Electronic Cropping
About 70 per cent of Indians still depend on
agriculture for their livelihood. Empowering farmers therefore would be the right thing to
do since it would in turn mean empowering India. A business model called eChoupal started
by a leading industrial house appears to be succeeding in this venture by offering
agriculturists a high technology intranet option by means of which they can personally
participate in a digitally networked rural market. In one particular case, for instance,
soya farmers in Madhya Pradesh are being helped by specially appointed Sanchalaks
respected farmers of the community who take a public oath of office on accepting the
position to log on to the Chicago Board of Trade to check on prices for soyabean
commodity futures. If it's seen rising there, chances are the trend would be reflected in
local Indian pricing too and thereby concede them that extra degree of leverage in
marketing their product. In the process they would not only cut transaction costs and do
away with middlemen in the value chain but also learn on-line the best farm practices,
prevailing trends for the crop in the Indian and world context, intricacies of risk
management and the local weather forecast.

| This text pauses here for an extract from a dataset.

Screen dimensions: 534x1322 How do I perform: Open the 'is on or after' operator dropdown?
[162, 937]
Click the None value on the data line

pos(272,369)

The company which began with just six eChoupals in June
2000 now has 3,000 such Internet kiosks covering 18,000 villages reaching some 1.8 million
farmers and has future plans to arrive in 100,000 villages, or one-sixth of rural India,
within a decade. With each eChoupal which is basically nothing but a desktop with
Internet access costing under three lakhs to set up and about Rs 10,000 annually to
maintain, perhaps it's about time the government, too, realised what a cost-effective
method this is for even the smallest individual farmer to get the benefit of IT and
expertise on the cultivation and delivery of their crop. This is because the eChoupal
concept addresses at least two basic problems crippling Indian agriculture: high levels of
illiteracy and the challenge of applying the findings of research to cultivation. Even if
it didn't directly enter the arena, the government could offer sops to other private
entities and NGOs who might want to do the same. There are currently two large companies
that are already operating on the periphery of interconnectivity by laying down fibre
optic cables in various urban and rural areas. They could easily integrate a related
activity by opting to reach out to the farming community along similar lines
especially if some aspects could be subsidised and accruing benefits passed on to them.